Much has been said about the rise and rise of the game adaptation: the main, cynical argument for this trend being that the game character is the new superhero, rapidly mined for adaptation as the existing IP offers an inbuilt audience. However, this rise in gaming adaptations also implies there is finally a wider recognition of gaming as a creative outlet, whether that be by noticing the complex depth and pathos offered in the form’s narratives – as is certainly apparent in the small-screen takes on Fallout and The Last of Us – or the transference of game optics to the cinematic realm.
The camera techniques of gaming are now commonplace in film. This year's best examples are In a Violent Nature and Civil War, where the POV angles of a first-person shooter are utilised to make the viewer aware of the protagonists’ actions. Of course, these angles are similar to the ones we are accustomed to in found footage, but the difference is clear. The sleek movement that a game controller would allow for contrasts with the shaky, handheld angles we have been accustomed to with horror accustomed.
Chris Nash’s In a Violent Nature, a slasher told from the perspective of the murderer Johnny (Ry Barrett), is the first of its kind. Most of the film is spent over the killer’s shoulder as he haunts the woods. This doesn’t remove the dread of the oncoming kill scene, but it does add a sense of depth and isolation to the film. Between the garden-variety slasher kills, there are scenes of meditative quiet, where nature is all that is heard. It’s in these moments that Johnny casts a lonely shadow. Through this violent, voyeuristic lens, the audience is made to feel sad about the natural world that he inhabits – and that we are all slowly losing sight of.
Civil War, Alex Garland’s war film, depicts the United States of America at a point where the nation has collapsed into vicious divisions. Through the eyes of the photo-journalists documenting these events – Kirsten Dunst, Cailee Spaeny, Wagner Moura – there is a constant questioning of the ethics of their role as constant observers, never participants. In its denouement, as the final siege on the White House takes place, the camera hones in on the military takeover in a sequence that feels closest to the sniper lens of the video game Call of Duty. Replicating the visuals of a shooter heightens the ethical complication that hangs over the journalists throughout the film, making their inaction suddenly seem as violent as the active participants.
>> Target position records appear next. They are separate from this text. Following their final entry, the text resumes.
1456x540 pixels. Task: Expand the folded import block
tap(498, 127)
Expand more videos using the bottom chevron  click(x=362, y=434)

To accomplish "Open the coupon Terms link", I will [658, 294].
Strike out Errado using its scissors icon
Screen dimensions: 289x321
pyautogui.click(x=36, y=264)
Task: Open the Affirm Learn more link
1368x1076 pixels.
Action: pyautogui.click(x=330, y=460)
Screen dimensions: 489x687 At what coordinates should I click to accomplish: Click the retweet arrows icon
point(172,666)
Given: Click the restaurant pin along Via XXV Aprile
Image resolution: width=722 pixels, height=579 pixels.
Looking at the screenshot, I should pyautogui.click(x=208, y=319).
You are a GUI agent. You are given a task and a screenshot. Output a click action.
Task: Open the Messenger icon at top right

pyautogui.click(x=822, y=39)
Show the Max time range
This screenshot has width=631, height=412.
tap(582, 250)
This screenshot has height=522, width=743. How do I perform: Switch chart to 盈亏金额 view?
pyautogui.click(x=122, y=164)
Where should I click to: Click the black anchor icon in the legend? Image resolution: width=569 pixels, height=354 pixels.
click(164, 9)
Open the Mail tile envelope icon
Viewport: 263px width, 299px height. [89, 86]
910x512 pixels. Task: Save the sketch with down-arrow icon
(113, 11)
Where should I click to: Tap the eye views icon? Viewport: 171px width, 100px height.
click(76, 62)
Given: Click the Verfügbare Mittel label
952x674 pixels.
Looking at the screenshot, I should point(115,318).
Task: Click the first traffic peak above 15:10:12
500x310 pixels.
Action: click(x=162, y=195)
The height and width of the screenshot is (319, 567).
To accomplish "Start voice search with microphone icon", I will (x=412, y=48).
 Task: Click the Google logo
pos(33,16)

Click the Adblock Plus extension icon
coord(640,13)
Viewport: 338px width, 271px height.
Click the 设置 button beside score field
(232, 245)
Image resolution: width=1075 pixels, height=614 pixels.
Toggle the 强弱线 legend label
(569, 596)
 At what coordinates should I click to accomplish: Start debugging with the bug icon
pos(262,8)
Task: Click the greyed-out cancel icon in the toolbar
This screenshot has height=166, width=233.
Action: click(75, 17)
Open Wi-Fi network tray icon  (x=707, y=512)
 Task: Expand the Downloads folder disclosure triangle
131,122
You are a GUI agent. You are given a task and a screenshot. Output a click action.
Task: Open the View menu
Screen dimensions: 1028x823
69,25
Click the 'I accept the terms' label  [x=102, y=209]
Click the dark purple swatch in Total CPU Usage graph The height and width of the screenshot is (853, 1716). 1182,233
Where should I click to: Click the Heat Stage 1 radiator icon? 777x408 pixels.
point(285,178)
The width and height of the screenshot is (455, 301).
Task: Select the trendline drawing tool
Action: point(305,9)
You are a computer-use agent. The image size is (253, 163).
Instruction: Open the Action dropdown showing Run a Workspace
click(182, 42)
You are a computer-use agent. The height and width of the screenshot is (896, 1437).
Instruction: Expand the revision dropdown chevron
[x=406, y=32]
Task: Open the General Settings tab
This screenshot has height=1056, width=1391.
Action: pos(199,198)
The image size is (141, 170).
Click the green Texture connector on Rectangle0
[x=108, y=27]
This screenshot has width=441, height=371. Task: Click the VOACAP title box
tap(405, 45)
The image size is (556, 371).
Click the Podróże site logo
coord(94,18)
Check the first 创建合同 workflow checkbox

Borrowing from the visuals of the gaming world clearly allows cinema to expand its question of accountability. We should be cautious not to reduce this growing trend to simply new franchisable opportunities taking over from superhero films that are in open free fall. Video-game films and shows often succeed in asking the viewer to consider the character’s morality, which is aided by the already established link between gamer audience member and protagonist. We haven’t just watched these characters before – we have spent hours in their shoes.
In Bethesda’s Fallout, morality is measurable on the gamer’s screen, as ‘karma points’ are deducted or added based on their actions. Rather than recreate this literal tool, the TV show offers nuanced characters, and presents a world of potential pathways for those participating players-turned-watchers of the series. Best of all is Walton Goggins’ performance as the Ghoul, whom naive vault dweller Lucy (Ella Purnell) sees as the villain. But as the story reveals itself, it is clear the Ghoul is a product of his callous environment and there is more to him than his gory image suggests.
As the world of games has evolved past the limited visuals of the early Tomb Raider, so too has its character development: good and evil aren’t as clear cut. While we may have followed Lara Croft blindly into any scenario, believing in her innately righteous motives, Borderlands invites us to interrogate Lillith’s moral compass. This is primarily achieved through the continued meta-joke with a bus driver (Benjamin Byron Davis), who insists she is on a quest to find the vault and save Pandora, while she doubles down on her bounty-hunter mission. It’s a teasing understanding of the relationship between the game’s players. As audience members, we have no control over the outcome, but we feel Lillith being nudged towards the main storyline.
This is exactly why successfully bringing games from the console to life for TV or film is much harder than rehashing already existing IP. These aren’t just characters audiences have read about before; as players, our actions directly impact their worlds. Studios have to approach game adaptation with respect and understanding on the player’s part, bridging the gap between audience member and participant. It’s more than just tapping into a new resource for characters and stories in the hope that name recognition will sell tickets. When adaptations recognise the nuances of the original scripts – and dexterously wield the power of game attributes – they can change the way we consume media. The rise in game adaptations should create greater cinematic experiences, not simply be reduced to the monetary possibility of further franchises.